Когда к Пиммихен вернулась речь, я узнал много нового и интересного. Мой дед Пимбо увлекался соколиной охотой: у него был молодой сокол по кличке Цорн[33], и как-то раз во время кормежки он укусил деда за палец. К счастью, укус пришелся на кольцо, так что ничего страшного не случилось, а иначе остался бы дед без пальца. Клюв был так силен, что перегрызал пополам мышь; возможно, сокола раздразнил блеск золота. От птиц можно ожидать чего угодно, сказала мне бабушка. А еще был случай: через открытое окно к ней в спальню залетела сорока и стащила рубиновые бусы. Хорошо, что бабушка увидела это своими глазами, а иначе обвинила бы в воровстве польку-домработницу.
Родители сказали, что Пиммихен идет на поправку, коль скоро она заговорила, а значит, мне настала пора возвращаться к себе в комнату. Тогда-то, заметив целую череду мелких странностей, я и усомнился, что бабушка действительно выздоровела; или же это мама занемогла? Например, каждый день в любую погоду мама устраивала проветривание – во всем доме настежь распахивались окна. Но, невзирая на это, по утрам, когда я просыпался, мне в нос ударял тошнотворный запах кала, то есть либо у мамы что-то случилось с желудком, либо у Пиммихен, однако второе менее вероятно, поскольку бабушка в последнее время передвигалась вполне сносно, а комната ее находилась на первом этаже, ближе всех к туалету.
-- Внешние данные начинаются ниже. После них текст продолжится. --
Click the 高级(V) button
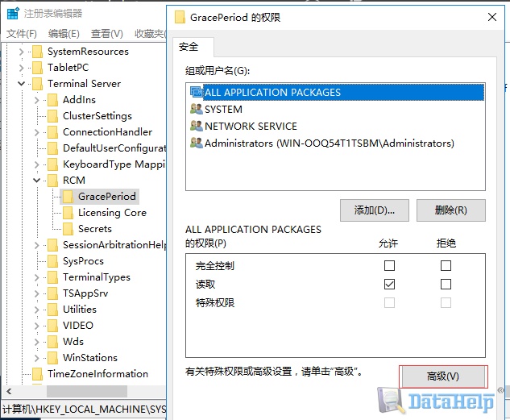The height and width of the screenshot is (420, 510). click(443, 376)
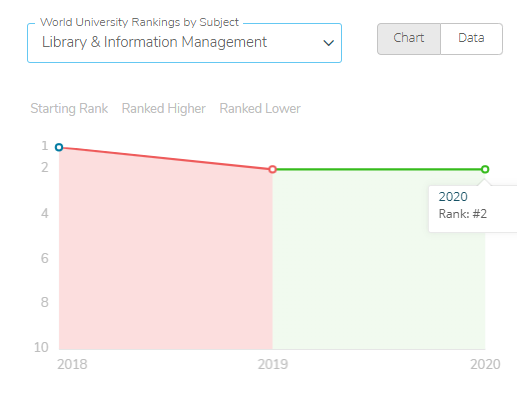Click the World University Rankings by Subject label

(139, 22)

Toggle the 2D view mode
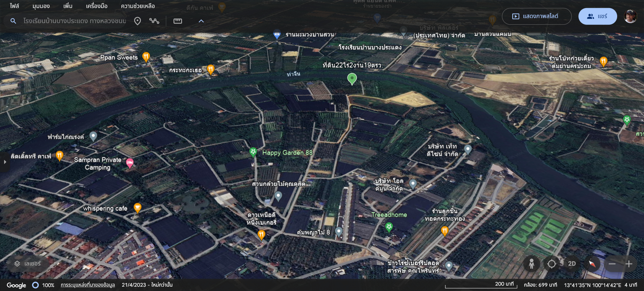[x=572, y=264]
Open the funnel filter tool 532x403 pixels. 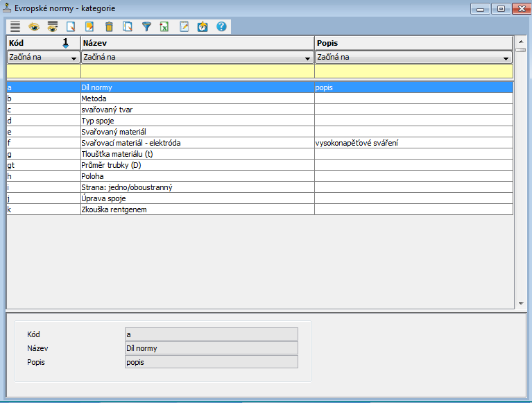[146, 27]
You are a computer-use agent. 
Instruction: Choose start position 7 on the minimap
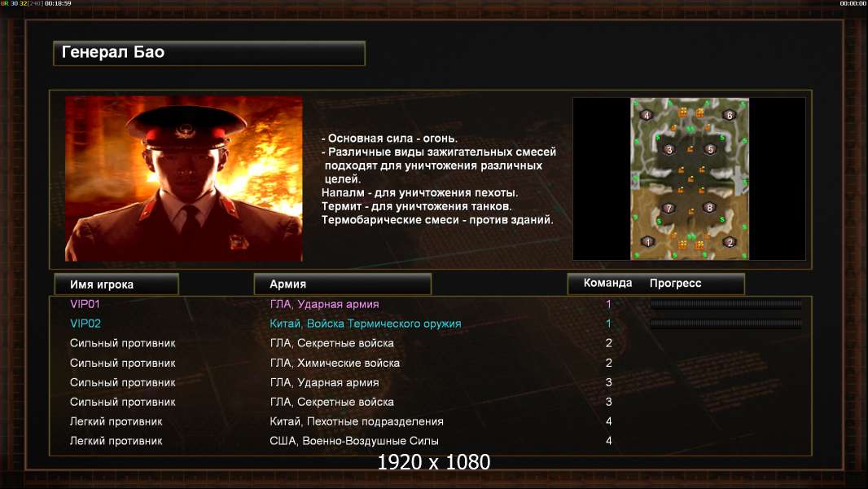(669, 208)
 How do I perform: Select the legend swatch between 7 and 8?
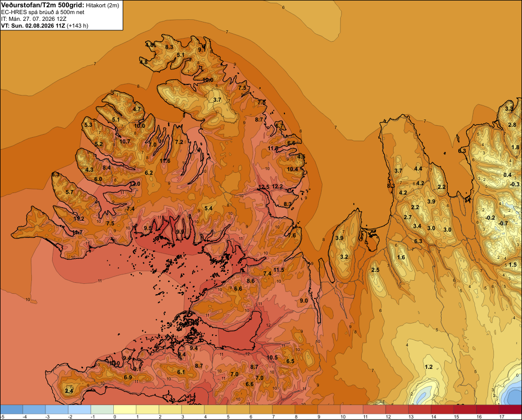[x=283, y=410]
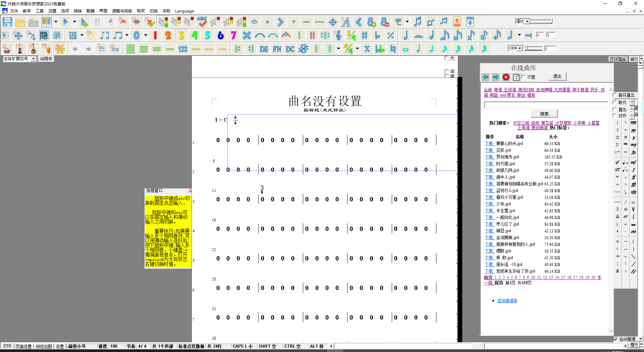The image size is (644, 352).
Task: Click the Save floppy disk icon
Action: click(7, 22)
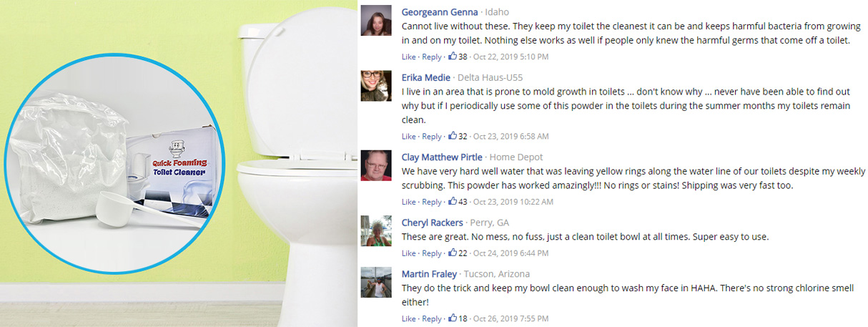Click Cheryl Rackers' avatar thumbnail
Screen dimensions: 868x327
click(x=376, y=230)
Помимо этого, я однажды увидел, как мама выносит фаянсовый ночной горшок, но она так смутилась, что я не смог выдавить вопрос: у кого же так плохо со здоровьем? Неужели ночная слабость не позволяет ей даже выйти из спальни?
Однажды среди ночи я услыхал шаги по коридору – туда-обратно, туда-обратно – и решил, что у папы бессонница. Прислушайся я повнимательнее – смог бы явственно различить, что по коридору расхаживают двое, хотя и точно в ногу; не иначе как с ним вместе прохаживалась мама. Когда я упомянул этот эпизод, мама сказала, что ни она, ни отец по коридору не разгуливали, а вот бабушка, возможно, встала и решила размяться. Странно, конечно: я ведь спал за стенкой от родителей, так что все доносившиеся до меня шумы точно так же достигали родительских ушей, но отец с матерью постоянно отнекивались. Из любопытства я спросил бабушку, что гонит ее из спальни в ночные часы, но она даже не поняла, о чем речь. Пришлось объяснить, не раз и не два; тогда она призналась, что давным-давно имеет склонность к лунатизму. По утрам Пимбо рассказывал ей, что она вытворяла, и клялся головой своей матушки, а иначе Пиммихен не поверила бы ни единому слову.
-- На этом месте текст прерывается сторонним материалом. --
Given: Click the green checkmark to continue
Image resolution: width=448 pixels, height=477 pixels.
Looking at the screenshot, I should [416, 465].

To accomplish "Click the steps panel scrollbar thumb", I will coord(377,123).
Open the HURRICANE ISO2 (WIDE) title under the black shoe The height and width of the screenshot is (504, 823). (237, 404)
Перестук шагов прекратился, но примерно через месяц, на рассвете, у мамы вырвался пронзительный крик. Во время завтрака она извинилась перед нами с Пиммихен, что перебудила весь дом, увидев страшный сон. Сложив руки на столе, мама зарылась в них лицом и призналась, что увидела, каким я был сразу после ранения… Впервые до меня дошло, что она переживает за меня куда сильнее, чем я думал.
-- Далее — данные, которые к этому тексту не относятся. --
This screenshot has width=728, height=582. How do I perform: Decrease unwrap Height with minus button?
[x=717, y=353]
На следующую ночь меня разбудил какой-то грохот, и я поспешил в коридор узнать, что случилось. Мне думалось, бабушка сшибла консольный столик вместе с лампой, но нет: по полу разлетелись черепки фаянсового ночного горшка, распространяя нестерпимую вонь. Сидя на корточках рядом с мамой, отец помогал ей собирать зазубренные осколки. Мама не нашла в себе сил поднять на меня взгляд; я заметил, как у нее трясутся руки. Если она так ослабела, что даже не смогла дойти до туалета, то уж всяко не должна была самостоятельно выносить горшок; в самом деле, к чему такое упрямство?